======== Record list ========

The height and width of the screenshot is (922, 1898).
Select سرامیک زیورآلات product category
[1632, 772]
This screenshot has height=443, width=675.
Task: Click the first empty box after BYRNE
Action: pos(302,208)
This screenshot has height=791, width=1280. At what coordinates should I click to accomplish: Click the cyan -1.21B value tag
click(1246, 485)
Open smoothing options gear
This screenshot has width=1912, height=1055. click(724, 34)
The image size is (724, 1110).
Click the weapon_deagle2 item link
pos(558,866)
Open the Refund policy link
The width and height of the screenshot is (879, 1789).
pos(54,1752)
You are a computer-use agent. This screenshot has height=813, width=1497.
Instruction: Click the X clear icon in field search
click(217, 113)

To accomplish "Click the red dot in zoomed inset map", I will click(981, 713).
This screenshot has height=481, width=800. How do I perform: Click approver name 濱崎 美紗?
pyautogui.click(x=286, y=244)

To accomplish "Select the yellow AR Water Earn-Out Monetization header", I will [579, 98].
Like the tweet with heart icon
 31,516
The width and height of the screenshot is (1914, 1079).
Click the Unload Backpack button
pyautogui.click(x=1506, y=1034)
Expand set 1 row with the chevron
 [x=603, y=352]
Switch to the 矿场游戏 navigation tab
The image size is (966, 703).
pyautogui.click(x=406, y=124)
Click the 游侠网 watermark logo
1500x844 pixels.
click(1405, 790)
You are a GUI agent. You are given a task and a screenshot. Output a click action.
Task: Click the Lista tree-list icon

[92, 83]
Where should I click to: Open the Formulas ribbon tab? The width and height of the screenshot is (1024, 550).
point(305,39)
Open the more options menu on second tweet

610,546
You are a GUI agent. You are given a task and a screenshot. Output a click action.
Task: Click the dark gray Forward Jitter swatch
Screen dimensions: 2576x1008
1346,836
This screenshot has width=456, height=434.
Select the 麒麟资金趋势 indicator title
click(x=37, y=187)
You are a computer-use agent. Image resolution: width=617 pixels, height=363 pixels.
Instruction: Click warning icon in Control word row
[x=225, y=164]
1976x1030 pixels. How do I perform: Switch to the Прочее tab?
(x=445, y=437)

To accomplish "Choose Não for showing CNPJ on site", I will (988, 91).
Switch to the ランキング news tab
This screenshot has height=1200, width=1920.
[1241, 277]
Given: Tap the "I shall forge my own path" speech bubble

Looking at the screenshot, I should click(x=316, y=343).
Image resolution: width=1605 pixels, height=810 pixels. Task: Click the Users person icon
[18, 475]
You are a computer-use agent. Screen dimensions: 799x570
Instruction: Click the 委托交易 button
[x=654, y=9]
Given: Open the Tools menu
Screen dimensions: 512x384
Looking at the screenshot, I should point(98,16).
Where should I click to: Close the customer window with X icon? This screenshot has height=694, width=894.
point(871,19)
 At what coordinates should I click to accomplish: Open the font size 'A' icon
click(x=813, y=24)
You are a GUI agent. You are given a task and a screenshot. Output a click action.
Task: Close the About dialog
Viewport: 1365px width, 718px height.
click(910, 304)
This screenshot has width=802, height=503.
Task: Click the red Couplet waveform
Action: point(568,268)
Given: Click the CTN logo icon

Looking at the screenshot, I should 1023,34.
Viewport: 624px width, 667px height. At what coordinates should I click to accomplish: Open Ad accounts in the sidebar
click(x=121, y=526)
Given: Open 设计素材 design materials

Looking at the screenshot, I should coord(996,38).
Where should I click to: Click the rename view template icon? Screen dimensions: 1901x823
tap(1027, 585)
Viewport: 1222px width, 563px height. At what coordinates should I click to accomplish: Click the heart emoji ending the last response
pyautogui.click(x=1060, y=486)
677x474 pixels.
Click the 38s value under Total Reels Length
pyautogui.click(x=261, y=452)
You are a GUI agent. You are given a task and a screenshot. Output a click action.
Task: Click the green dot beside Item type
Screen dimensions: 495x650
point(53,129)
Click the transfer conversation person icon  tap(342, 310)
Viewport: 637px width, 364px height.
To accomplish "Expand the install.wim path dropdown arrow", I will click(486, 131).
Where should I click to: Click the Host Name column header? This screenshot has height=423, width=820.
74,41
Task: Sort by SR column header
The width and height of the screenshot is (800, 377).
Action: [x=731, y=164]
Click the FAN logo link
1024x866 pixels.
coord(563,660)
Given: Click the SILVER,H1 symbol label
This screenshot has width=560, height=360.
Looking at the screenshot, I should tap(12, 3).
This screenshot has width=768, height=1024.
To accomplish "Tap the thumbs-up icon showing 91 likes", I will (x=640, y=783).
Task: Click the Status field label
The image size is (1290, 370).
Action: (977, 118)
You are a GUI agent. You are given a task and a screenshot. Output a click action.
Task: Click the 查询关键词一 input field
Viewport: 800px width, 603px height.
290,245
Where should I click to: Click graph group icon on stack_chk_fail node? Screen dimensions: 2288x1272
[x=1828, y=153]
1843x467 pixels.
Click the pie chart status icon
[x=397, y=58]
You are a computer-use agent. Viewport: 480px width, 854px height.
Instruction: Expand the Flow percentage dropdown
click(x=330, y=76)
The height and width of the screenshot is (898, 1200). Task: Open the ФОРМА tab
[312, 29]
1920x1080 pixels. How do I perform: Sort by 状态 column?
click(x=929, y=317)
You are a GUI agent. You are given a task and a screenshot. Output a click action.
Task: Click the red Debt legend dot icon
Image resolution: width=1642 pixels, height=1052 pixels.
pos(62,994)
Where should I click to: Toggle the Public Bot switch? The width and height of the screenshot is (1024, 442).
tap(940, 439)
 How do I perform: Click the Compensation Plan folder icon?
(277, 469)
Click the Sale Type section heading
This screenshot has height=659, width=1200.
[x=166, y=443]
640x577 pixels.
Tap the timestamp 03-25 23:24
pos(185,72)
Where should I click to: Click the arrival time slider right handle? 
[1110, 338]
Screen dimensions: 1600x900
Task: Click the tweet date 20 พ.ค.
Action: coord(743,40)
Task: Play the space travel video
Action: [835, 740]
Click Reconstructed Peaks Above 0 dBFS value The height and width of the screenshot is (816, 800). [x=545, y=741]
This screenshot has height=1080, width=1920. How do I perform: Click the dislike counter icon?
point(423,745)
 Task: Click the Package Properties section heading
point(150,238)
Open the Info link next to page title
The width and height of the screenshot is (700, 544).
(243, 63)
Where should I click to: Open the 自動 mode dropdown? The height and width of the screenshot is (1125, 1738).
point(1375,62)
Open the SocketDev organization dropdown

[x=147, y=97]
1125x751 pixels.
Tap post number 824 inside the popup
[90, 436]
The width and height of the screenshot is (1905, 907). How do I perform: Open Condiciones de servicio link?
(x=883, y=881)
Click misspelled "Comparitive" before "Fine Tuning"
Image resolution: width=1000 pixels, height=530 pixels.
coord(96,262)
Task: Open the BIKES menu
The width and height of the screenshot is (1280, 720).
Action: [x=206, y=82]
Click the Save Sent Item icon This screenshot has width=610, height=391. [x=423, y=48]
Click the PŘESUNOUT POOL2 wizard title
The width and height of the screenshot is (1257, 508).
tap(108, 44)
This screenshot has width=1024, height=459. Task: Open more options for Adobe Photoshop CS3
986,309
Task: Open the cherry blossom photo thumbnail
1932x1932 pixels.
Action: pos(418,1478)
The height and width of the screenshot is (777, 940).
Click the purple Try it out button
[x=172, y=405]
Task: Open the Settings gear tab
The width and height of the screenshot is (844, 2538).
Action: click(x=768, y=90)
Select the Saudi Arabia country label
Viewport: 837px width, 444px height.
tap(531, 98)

========

Aim of the exercise
Can you return these records line for line, with no changes, from the first one to the last?

Response for this exercise
The height and width of the screenshot is (922, 1898).
Select سرامیک زیورآلات product category
[1632, 772]
This screenshot has height=443, width=675.
Task: Click the first empty box after BYRNE
Action: pos(302,208)
This screenshot has height=791, width=1280. At what coordinates should I click to accomplish: Click the cyan -1.21B value tag
click(1246, 485)
Open smoothing options gear
This screenshot has width=1912, height=1055. click(724, 34)
The image size is (724, 1110).
Click the weapon_deagle2 item link
pos(558,866)
Open the Refund policy link
The width and height of the screenshot is (879, 1789).
pos(54,1752)
You are a computer-use agent. This screenshot has height=813, width=1497.
Instruction: Click the X clear icon in field search
click(217, 113)

To accomplish "Click the red dot in zoomed inset map", I will click(981, 713).
This screenshot has height=481, width=800. How do I perform: Click approver name 濱崎 美紗?
pyautogui.click(x=286, y=244)

To accomplish "Select the yellow AR Water Earn-Out Monetization header", I will [579, 98].
Like the tweet with heart icon
 31,516
The width and height of the screenshot is (1914, 1079).
Click the Unload Backpack button
pyautogui.click(x=1506, y=1034)
Expand set 1 row with the chevron
 [x=603, y=352]
Switch to the 矿场游戏 navigation tab
The image size is (966, 703).
pyautogui.click(x=406, y=124)
Click the 游侠网 watermark logo
1500x844 pixels.
click(1405, 790)
You are a GUI agent. You are given a task and a screenshot. Output a click action.
Task: Click the Lista tree-list icon

[92, 83]
Where should I click to: Open the Formulas ribbon tab? The width and height of the screenshot is (1024, 550).
point(305,39)
Open the more options menu on second tweet

610,546
You are a GUI agent. You are given a task and a screenshot. Output a click action.
Task: Click the dark gray Forward Jitter swatch
Screen dimensions: 2576x1008
1346,836
This screenshot has width=456, height=434.
Select the 麒麟资金趋势 indicator title
click(x=37, y=187)
You are a computer-use agent. Image resolution: width=617 pixels, height=363 pixels.
Instruction: Click warning icon in Control word row
[x=225, y=164]
1976x1030 pixels. How do I perform: Switch to the Прочее tab?
(x=445, y=437)

To accomplish "Choose Não for showing CNPJ on site", I will (988, 91).
Switch to the ランキング news tab
This screenshot has height=1200, width=1920.
[1241, 277]
Given: Tap the "I shall forge my own path" speech bubble

Looking at the screenshot, I should click(x=316, y=343).
Image resolution: width=1605 pixels, height=810 pixels. Task: Click the Users person icon
[18, 475]
You are a computer-use agent. Screen dimensions: 799x570
Instruction: Click the 委托交易 button
[x=654, y=9]
Given: Open the Tools menu
Screen dimensions: 512x384
Looking at the screenshot, I should point(98,16).
Where should I click to: Close the customer window with X icon? This screenshot has height=694, width=894.
point(871,19)
 At what coordinates should I click to accomplish: Open the font size 'A' icon
click(x=813, y=24)
You are a GUI agent. You are given a task and a screenshot. Output a click action.
Task: Close the About dialog
Viewport: 1365px width, 718px height.
click(910, 304)
This screenshot has width=802, height=503.
Task: Click the red Couplet waveform
Action: point(568,268)
Given: Click the CTN logo icon

Looking at the screenshot, I should 1023,34.
Viewport: 624px width, 667px height. At what coordinates should I click to accomplish: Open Ad accounts in the sidebar
click(x=121, y=526)
Given: Open 设计素材 design materials

Looking at the screenshot, I should coord(996,38).
Where should I click to: Click the rename view template icon? Screen dimensions: 1901x823
tap(1027, 585)
Viewport: 1222px width, 563px height. At what coordinates should I click to accomplish: Click the heart emoji ending the last response
pyautogui.click(x=1060, y=486)
677x474 pixels.
Click the 38s value under Total Reels Length
pyautogui.click(x=261, y=452)
You are a GUI agent. You are given a task and a screenshot. Output a click action.
Task: Click the green dot beside Item type
Screen dimensions: 495x650
point(53,129)
Click the transfer conversation person icon  tap(342, 310)
Viewport: 637px width, 364px height.
To accomplish "Expand the install.wim path dropdown arrow", I will click(486, 131).
Where should I click to: Click the Host Name column header? This screenshot has height=423, width=820.
74,41
Task: Sort by SR column header
The width and height of the screenshot is (800, 377).
Action: [x=731, y=164]
Click the FAN logo link
1024x866 pixels.
coord(563,660)
Given: Click the SILVER,H1 symbol label
This screenshot has width=560, height=360.
Looking at the screenshot, I should tap(12, 3).
This screenshot has width=768, height=1024.
To accomplish "Tap the thumbs-up icon showing 91 likes", I will (x=640, y=783).
Task: Click the Status field label
The image size is (1290, 370).
Action: (977, 118)
You are a GUI agent. You are given a task and a screenshot. Output a click action.
Task: Click the 查询关键词一 input field
Viewport: 800px width, 603px height.
290,245
Where should I click to: Click graph group icon on stack_chk_fail node? Screen dimensions: 2288x1272
[x=1828, y=153]
1843x467 pixels.
Click the pie chart status icon
[x=397, y=58]
You are a computer-use agent. Viewport: 480px width, 854px height.
Instruction: Expand the Flow percentage dropdown
click(x=330, y=76)
The height and width of the screenshot is (898, 1200). Task: Open the ФОРМА tab
[312, 29]
1920x1080 pixels. How do I perform: Sort by 状态 column?
click(x=929, y=317)
You are a GUI agent. You are given a task and a screenshot. Output a click action.
Task: Click the red Debt legend dot icon
Image resolution: width=1642 pixels, height=1052 pixels.
pos(62,994)
Where should I click to: Toggle the Public Bot switch? The width and height of the screenshot is (1024, 442).
tap(940, 439)
 How do I perform: Click the Compensation Plan folder icon?
(277, 469)
Click the Sale Type section heading
This screenshot has height=659, width=1200.
[x=166, y=443]
640x577 pixels.
Tap the timestamp 03-25 23:24
pos(185,72)
Where should I click to: Click the arrival time slider right handle? 
[1110, 338]
Screen dimensions: 1600x900
Task: Click the tweet date 20 พ.ค.
Action: coord(743,40)
Task: Play the space travel video
Action: [835, 740]
Click Reconstructed Peaks Above 0 dBFS value The height and width of the screenshot is (816, 800). [x=545, y=741]
This screenshot has height=1080, width=1920. How do I perform: Click the dislike counter icon?
point(423,745)
 Task: Click the Package Properties section heading
point(150,238)
Open the Info link next to page title
The width and height of the screenshot is (700, 544).
(243, 63)
Where should I click to: Open the 自動 mode dropdown? The height and width of the screenshot is (1125, 1738).
point(1375,62)
Open the SocketDev organization dropdown

[x=147, y=97]
1125x751 pixels.
Tap post number 824 inside the popup
[90, 436]
The width and height of the screenshot is (1905, 907). How do I perform: Open Condiciones de servicio link?
(x=883, y=881)
Click misspelled "Comparitive" before "Fine Tuning"
Image resolution: width=1000 pixels, height=530 pixels.
coord(96,262)
Task: Open the BIKES menu
The width and height of the screenshot is (1280, 720).
Action: [x=206, y=82]
Click the Save Sent Item icon This screenshot has width=610, height=391. [x=423, y=48]
Click the PŘESUNOUT POOL2 wizard title
The width and height of the screenshot is (1257, 508).
tap(108, 44)
This screenshot has width=1024, height=459. Task: Open more options for Adobe Photoshop CS3
986,309
Task: Open the cherry blossom photo thumbnail
1932x1932 pixels.
Action: pos(418,1478)
The height and width of the screenshot is (777, 940).
Click the purple Try it out button
[x=172, y=405]
Task: Open the Settings gear tab
The width and height of the screenshot is (844, 2538).
Action: click(x=768, y=90)
Select the Saudi Arabia country label
Viewport: 837px width, 444px height.
tap(531, 98)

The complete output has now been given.